Math and science grades do not indicate the ability or the creativeness to properly design products. A creative mind cannot be taught in school. Most companies hire based on grades because they are not capable of properly measuring creativeness. Most creative engineers I know own the companies because their grades were not high enough to be hired by the big companies. I would bet the next major development in electric vehicles will be created by a small startup and not by one of the big companies.
For too long, industry has sat idly while watching teachers that have little scientific background and no private-sector experience educate our children. How can we expect to produce quality engineers when classroom discussions are heavily biased toward "fun" things like bashing industry for pollution instead of teaching students the basic engineering principles needed to create a cleaner world?

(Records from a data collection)
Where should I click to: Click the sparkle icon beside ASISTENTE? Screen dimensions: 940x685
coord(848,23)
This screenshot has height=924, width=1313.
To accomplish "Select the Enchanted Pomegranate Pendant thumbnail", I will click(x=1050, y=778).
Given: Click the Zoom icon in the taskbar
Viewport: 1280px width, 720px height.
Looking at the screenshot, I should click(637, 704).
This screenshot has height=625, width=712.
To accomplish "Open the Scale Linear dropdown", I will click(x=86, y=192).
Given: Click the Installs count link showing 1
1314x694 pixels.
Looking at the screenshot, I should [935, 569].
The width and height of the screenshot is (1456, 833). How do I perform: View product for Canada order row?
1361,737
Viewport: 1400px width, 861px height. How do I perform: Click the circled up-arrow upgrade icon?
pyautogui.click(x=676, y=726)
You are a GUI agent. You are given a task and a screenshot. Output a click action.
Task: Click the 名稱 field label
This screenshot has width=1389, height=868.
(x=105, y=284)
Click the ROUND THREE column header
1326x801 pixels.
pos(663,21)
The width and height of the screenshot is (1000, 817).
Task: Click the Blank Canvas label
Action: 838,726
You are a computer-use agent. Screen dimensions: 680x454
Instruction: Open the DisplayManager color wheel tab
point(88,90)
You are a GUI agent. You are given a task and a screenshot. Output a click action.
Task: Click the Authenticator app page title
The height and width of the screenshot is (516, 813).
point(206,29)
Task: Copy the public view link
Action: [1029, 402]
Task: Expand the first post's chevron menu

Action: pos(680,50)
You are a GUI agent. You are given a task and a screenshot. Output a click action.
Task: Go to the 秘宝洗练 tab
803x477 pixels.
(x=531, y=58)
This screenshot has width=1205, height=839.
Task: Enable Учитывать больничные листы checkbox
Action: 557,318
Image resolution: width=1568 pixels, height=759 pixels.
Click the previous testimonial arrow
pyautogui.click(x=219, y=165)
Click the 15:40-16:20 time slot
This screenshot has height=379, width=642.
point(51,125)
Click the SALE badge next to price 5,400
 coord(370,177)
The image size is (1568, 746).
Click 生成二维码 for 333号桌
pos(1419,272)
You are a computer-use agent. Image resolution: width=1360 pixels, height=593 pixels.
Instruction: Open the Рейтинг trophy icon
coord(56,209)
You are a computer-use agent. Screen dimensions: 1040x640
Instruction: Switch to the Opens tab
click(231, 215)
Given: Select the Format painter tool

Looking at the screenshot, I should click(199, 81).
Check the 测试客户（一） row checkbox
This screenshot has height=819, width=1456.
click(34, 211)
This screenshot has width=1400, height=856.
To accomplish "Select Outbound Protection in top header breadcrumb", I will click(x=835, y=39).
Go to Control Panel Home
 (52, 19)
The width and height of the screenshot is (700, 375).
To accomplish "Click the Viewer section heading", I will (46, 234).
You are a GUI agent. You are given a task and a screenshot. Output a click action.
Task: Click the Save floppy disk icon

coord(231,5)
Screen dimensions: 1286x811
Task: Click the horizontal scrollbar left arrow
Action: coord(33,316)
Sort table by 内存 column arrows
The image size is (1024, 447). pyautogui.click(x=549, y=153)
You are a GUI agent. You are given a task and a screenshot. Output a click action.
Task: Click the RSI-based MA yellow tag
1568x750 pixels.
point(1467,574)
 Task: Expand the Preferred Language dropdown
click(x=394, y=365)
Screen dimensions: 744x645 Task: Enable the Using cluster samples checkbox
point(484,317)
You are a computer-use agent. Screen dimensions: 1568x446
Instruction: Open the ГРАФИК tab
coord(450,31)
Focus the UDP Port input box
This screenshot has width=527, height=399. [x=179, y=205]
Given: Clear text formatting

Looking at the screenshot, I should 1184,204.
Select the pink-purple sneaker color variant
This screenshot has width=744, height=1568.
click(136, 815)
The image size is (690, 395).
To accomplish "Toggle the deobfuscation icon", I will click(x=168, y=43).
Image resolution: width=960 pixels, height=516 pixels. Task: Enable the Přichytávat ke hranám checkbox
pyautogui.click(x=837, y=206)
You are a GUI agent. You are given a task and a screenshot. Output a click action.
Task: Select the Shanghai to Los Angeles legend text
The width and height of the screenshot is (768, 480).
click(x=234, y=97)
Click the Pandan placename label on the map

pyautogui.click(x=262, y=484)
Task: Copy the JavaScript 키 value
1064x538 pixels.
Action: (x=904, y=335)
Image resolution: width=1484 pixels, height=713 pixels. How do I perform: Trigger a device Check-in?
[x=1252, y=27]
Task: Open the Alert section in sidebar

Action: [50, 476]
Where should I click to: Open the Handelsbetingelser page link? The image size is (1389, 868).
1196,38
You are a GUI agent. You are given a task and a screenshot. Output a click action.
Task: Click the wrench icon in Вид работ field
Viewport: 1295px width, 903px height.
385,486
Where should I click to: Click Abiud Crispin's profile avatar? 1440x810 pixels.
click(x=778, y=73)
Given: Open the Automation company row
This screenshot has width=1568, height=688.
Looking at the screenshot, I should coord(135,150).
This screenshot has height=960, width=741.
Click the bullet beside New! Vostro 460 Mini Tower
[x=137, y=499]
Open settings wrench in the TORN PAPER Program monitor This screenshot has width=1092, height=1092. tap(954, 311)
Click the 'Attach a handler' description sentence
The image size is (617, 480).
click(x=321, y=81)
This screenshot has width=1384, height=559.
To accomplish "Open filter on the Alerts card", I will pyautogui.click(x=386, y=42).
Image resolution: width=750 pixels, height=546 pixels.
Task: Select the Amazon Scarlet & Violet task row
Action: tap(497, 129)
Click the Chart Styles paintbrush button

• [REQUIRED WORK]
[a] According to the comment on engineering grades and creativity, why do most companies hire based on grades? Answer in one to three sentences.
[b] From the comment on engineering grades and creativity, write out the passage that begins with the words "Math and science" and ends with "a cleaner world?".

• [RESULTS OF THE EXERCISE]
[a] Most companies hire based on grades because they are not capable of properly measuring creativeness.

[b]
Math and science grades do not indicate the ability or the creativeness to properly design products. A creative mind cannot be taught in school. Most companies hire based on grades because they are not capable of properly measuring creativeness. Most creative engineers I know own the companies because their grades were not high enough to be hired by the big companies. I would bet the next major development in electric vehicles will be created by a small startup and not by one of the big companies.
For too long, industry has sat idly while watching teachers that have little scientific background and no private-sector experience educate our children. How can we expect to produce quality engineers when classroom discussions are heavily biased toward "fun" things like bashing industry for pollution instead of teaching students the basic engineering principles needed to create a cleaner world?